Here are a few thoughts about the use of the past from the “first night” of the Republican National Convention.
First, the evening started with the playing of GOP Convention 2008 Video. I thought the video was very well-done, but I found it revealing, and a bit odd, that the first image shown was the cover page of the Federalist Papers. Rather than begin with Declaration of Independence or the Constitution, the first image we saw was a document (actually a collection of documents) that sought to limit the power of the states and establish a stronger centralized government. From a historical perspective this is an odd choice because many in the Republican Party today are strong supporters of states rights over the power of the federal government.

SOURCE DATA
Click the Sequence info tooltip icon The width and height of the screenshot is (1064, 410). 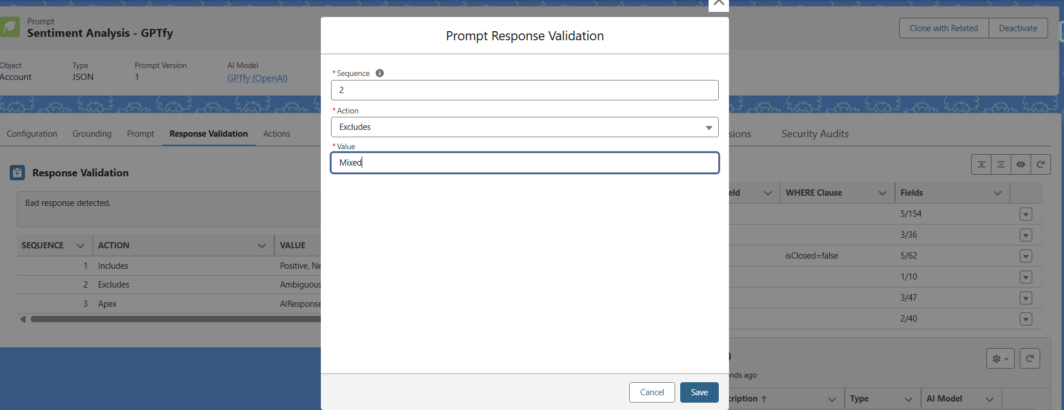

GOAL
Reproduce the Republican National Convention commentary from "First, the evening" to "the federal government.", putting "Articles of Confederation" in place of "Federalist Papers".

REPLY TO THE TASK
First, the evening started with the playing of GOP Convention 2008 Video. I thought the video was very well-done, but I found it revealing, and a bit odd, that the first image shown was the cover page of the Articles of Confederation. Rather than begin with Declaration of Independence or the Constitution, the first image we saw was a document (actually a collection of documents) that sought to limit the power of the states and establish a stronger centralized government. From a historical perspective this is an odd choice because many in the Republican Party today are strong supporters of states rights over the power of the federal government.